• _Task goal_:
Answer these questions from the text on event processing below:
1. According to the text, what might warranty claims be correlated with?
2. Why would a data warehouse not be considered an event publisher?
3. What does engaging in look-back at preceding events help with?

• _Text shown_:

..............................

Internal systems are more controlled, and it may be effective to infer underlying events more directly, possibly adjusting for differences in timing. For example, warranty claims might be correlated with production events if the event notices are aligned based on the production date of the product. In this case, the receipt of warranty claims might trigger efforts to prevent or mitigate the consequences of similar production events. This, of course, requires a long history of production events.

Look-Back

Events may be captured and stored in a data warehouse; many enterprises already have such data warehouses for certain categories of events. Data mining is applied to data warehouse records to discover patterns and relationships that occur over time. The analysis is not in real time, so a data warehouse would not be considered an event publisher. Analysts could still submit discovery of certain trends or inferred events to a notification system, to be distributed to event resolution processes.

Emerging trends in CEP go beyond the inference of an event by the occurrence of a combination of related events. First, a broader spectrum of events can be captured and retained for future reference. When an event of concern occurs or is inferred, engaging in look-back at preceding events helps put the event of concern into context, to both understand the full nature of the event and discover potential causation.

..............................

• _Source material_:
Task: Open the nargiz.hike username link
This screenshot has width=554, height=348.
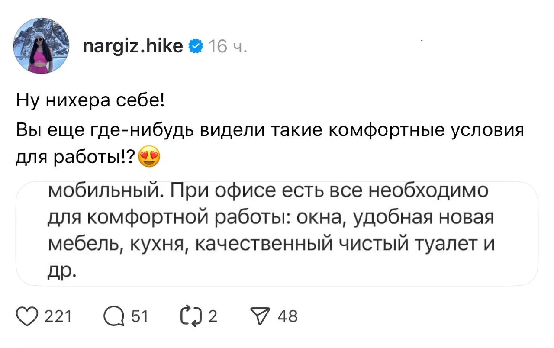Action: click(132, 45)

..............................

• _Final result_:
1. Production events, if the event notices are aligned based on the production date of the product.
2. The analysis is not in real time.
3. It helps put the event of concern into context, to both understand the full nature of the event and discover potential causation.